*SHORT TASK*
Copy out every line of the listing below word for word, leaving out the pictures.

━━━━━━━━━━

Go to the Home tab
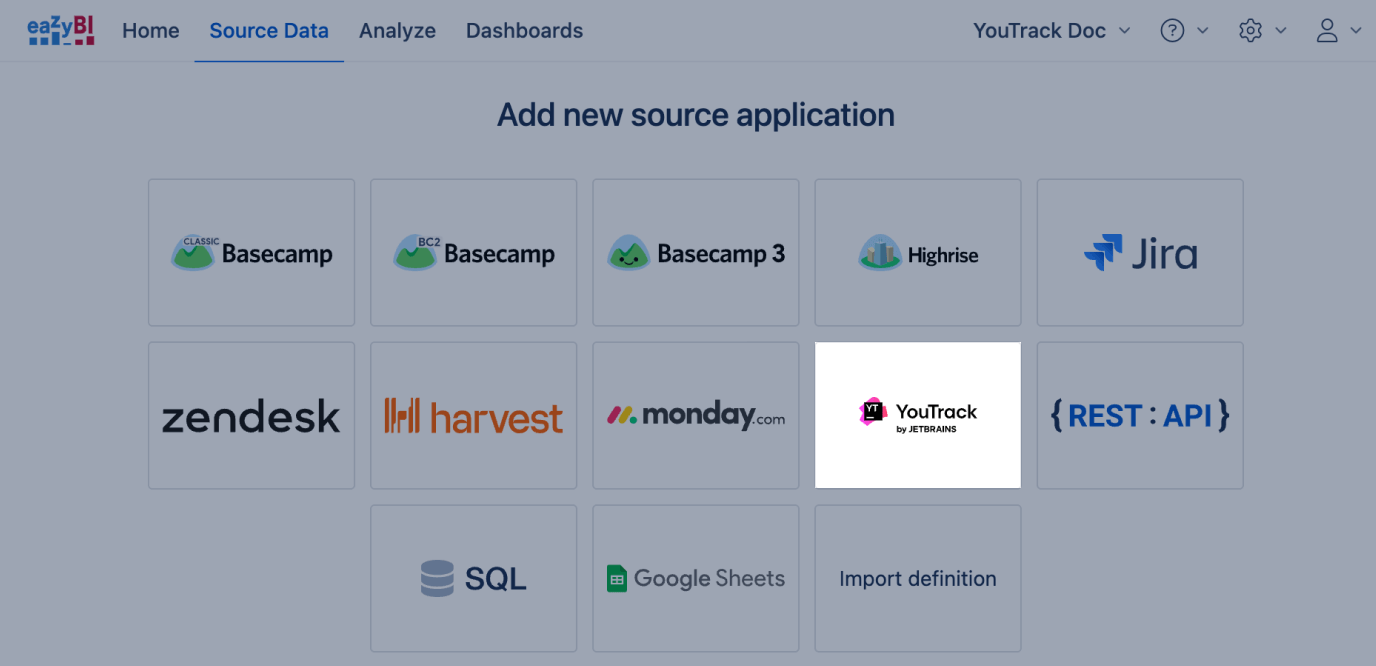Image resolution: width=1376 pixels, height=666 pixels. tap(151, 31)
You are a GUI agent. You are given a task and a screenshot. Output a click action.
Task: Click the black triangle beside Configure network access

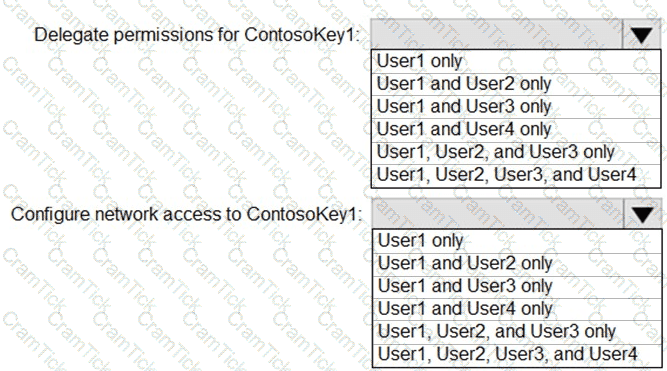click(x=642, y=215)
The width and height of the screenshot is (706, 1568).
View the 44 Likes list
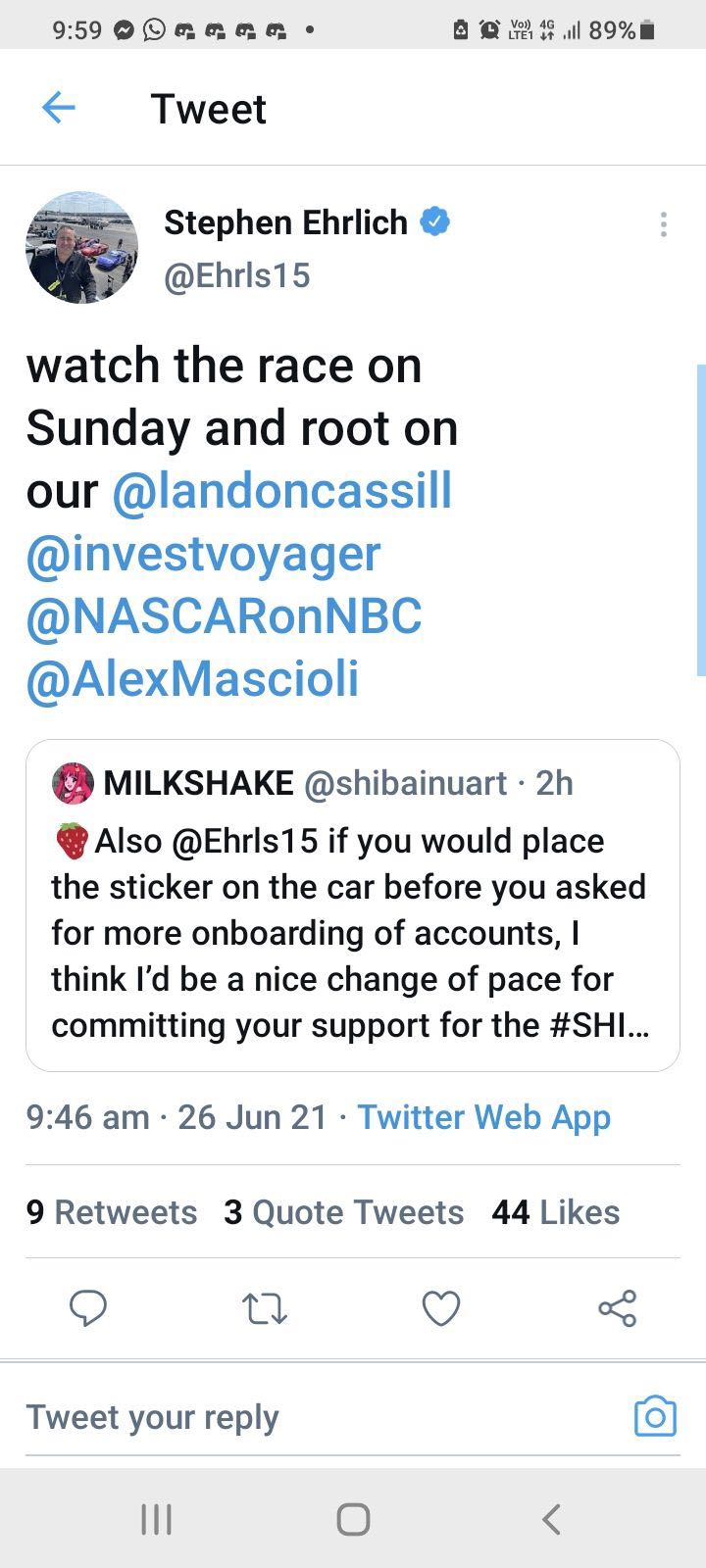point(555,1212)
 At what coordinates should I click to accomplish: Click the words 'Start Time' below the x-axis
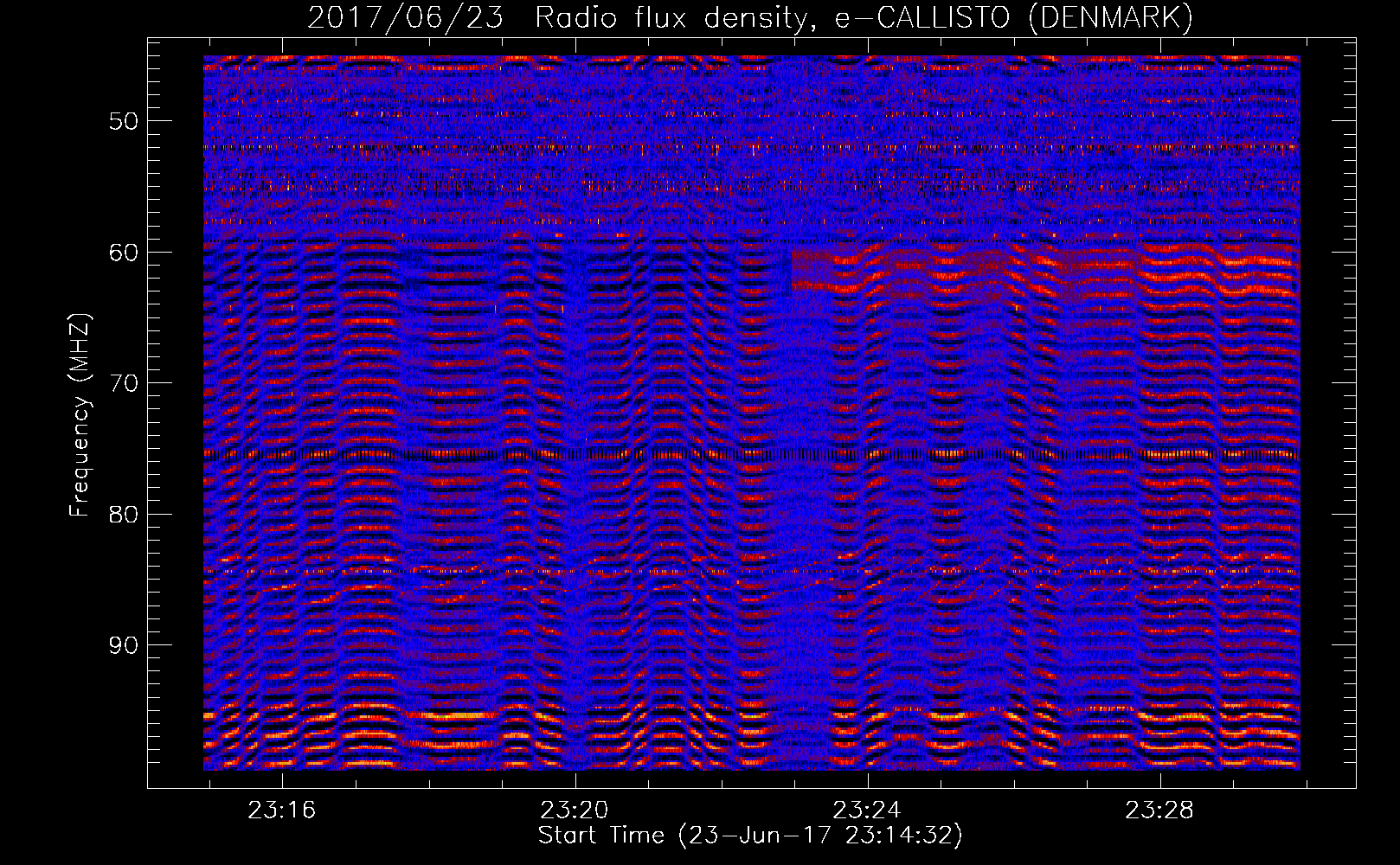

━━━━━━━━━━

*SOLVED EXERCISE*
Go to the Home tab
Image resolution: width=1376 pixels, height=666 pixels. tap(151, 31)
You are a GUI agent. You are given a task and a screenshot. Output a click action.
Task: Click the black triangle beside Configure network access

click(x=642, y=215)
The width and height of the screenshot is (706, 1568).
View the 44 Likes list
point(555,1212)
 At what coordinates should I click to accomplish: Click the words 'Start Time' below the x-axis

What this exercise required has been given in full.